■ TASK REQUIREMENTS ■
Your answer must contain each line of the data, copied exactly.

BEGIN RECORDS TO PROCESS

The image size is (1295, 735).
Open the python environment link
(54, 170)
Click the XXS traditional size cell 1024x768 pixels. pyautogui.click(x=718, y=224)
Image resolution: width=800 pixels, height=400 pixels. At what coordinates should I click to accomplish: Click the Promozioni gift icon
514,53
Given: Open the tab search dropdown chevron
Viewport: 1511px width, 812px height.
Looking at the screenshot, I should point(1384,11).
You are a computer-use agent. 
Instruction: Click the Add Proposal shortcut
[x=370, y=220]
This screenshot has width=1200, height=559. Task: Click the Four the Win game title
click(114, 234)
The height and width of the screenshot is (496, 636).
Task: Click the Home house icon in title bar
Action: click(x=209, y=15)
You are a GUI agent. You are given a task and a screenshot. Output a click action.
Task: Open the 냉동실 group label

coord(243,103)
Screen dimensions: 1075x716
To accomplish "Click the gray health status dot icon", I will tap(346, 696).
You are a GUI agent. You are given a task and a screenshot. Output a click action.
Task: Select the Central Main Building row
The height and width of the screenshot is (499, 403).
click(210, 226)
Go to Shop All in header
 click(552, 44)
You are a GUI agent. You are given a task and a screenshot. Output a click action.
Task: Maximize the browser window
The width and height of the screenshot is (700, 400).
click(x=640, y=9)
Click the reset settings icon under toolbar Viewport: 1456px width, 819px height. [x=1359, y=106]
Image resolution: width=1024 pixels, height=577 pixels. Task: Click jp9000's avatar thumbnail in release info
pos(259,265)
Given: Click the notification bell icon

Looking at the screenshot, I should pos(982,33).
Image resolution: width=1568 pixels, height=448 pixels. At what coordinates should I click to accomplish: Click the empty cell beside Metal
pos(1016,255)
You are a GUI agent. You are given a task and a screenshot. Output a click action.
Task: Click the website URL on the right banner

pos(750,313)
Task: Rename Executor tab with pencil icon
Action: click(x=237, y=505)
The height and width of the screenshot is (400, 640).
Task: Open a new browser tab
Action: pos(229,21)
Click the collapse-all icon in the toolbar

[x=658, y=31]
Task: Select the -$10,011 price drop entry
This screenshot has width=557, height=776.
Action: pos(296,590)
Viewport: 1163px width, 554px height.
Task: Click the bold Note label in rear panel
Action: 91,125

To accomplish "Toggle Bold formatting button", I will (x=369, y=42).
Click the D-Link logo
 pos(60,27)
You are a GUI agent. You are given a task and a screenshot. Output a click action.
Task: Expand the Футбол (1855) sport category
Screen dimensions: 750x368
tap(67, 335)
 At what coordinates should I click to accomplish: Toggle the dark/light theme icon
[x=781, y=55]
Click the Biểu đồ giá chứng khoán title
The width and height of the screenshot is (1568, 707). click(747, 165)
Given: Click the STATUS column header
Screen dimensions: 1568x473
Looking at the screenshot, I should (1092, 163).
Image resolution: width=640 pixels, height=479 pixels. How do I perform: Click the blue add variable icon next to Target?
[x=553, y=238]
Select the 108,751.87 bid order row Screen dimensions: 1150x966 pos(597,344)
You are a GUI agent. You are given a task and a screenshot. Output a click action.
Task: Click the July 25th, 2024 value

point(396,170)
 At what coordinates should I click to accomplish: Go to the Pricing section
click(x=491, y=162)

END RECORDS TO PROCESS

■ WRITTEN RESPONSE ■
The image size is (1295, 735).
Open the python environment link
(54, 170)
Click the XXS traditional size cell 1024x768 pixels. pyautogui.click(x=718, y=224)
Image resolution: width=800 pixels, height=400 pixels. At what coordinates should I click to accomplish: Click the Promozioni gift icon
514,53
Given: Open the tab search dropdown chevron
Viewport: 1511px width, 812px height.
Looking at the screenshot, I should point(1384,11).
You are a computer-use agent. 
Instruction: Click the Add Proposal shortcut
[x=370, y=220]
This screenshot has width=1200, height=559. Task: Click the Four the Win game title
click(114, 234)
The height and width of the screenshot is (496, 636).
Task: Click the Home house icon in title bar
Action: click(x=209, y=15)
You are a GUI agent. You are given a task and a screenshot. Output a click action.
Task: Open the 냉동실 group label

coord(243,103)
Screen dimensions: 1075x716
To accomplish "Click the gray health status dot icon", I will tap(346, 696).
You are a GUI agent. You are given a task and a screenshot. Output a click action.
Task: Select the Central Main Building row
The height and width of the screenshot is (499, 403).
click(210, 226)
Go to Shop All in header
 click(552, 44)
You are a GUI agent. You are given a task and a screenshot. Output a click action.
Task: Maximize the browser window
The width and height of the screenshot is (700, 400).
click(x=640, y=9)
Click the reset settings icon under toolbar Viewport: 1456px width, 819px height. [x=1359, y=106]
Image resolution: width=1024 pixels, height=577 pixels. Task: Click jp9000's avatar thumbnail in release info
pos(259,265)
Given: Click the notification bell icon

Looking at the screenshot, I should pos(982,33).
Image resolution: width=1568 pixels, height=448 pixels. At what coordinates should I click to accomplish: Click the empty cell beside Metal
pos(1016,255)
You are a GUI agent. You are given a task and a screenshot. Output a click action.
Task: Click the website URL on the right banner

pos(750,313)
Task: Rename Executor tab with pencil icon
Action: click(x=237, y=505)
The height and width of the screenshot is (400, 640).
Task: Open a new browser tab
Action: pos(229,21)
Click the collapse-all icon in the toolbar

[x=658, y=31]
Task: Select the -$10,011 price drop entry
This screenshot has width=557, height=776.
Action: pos(296,590)
Viewport: 1163px width, 554px height.
Task: Click the bold Note label in rear panel
Action: 91,125

To accomplish "Toggle Bold formatting button", I will (x=369, y=42).
Click the D-Link logo
 pos(60,27)
You are a GUI agent. You are given a task and a screenshot. Output a click action.
Task: Expand the Футбол (1855) sport category
Screen dimensions: 750x368
tap(67, 335)
 At what coordinates should I click to accomplish: Toggle the dark/light theme icon
[x=781, y=55]
Click the Biểu đồ giá chứng khoán title
The width and height of the screenshot is (1568, 707). click(747, 165)
Given: Click the STATUS column header
Screen dimensions: 1568x473
Looking at the screenshot, I should (1092, 163).
Image resolution: width=640 pixels, height=479 pixels. How do I perform: Click the blue add variable icon next to Target?
[x=553, y=238]
Select the 108,751.87 bid order row Screen dimensions: 1150x966 pos(597,344)
You are a GUI agent. You are given a task and a screenshot. Output a click action.
Task: Click the July 25th, 2024 value

point(396,170)
 At what coordinates should I click to accomplish: Go to the Pricing section
click(x=491, y=162)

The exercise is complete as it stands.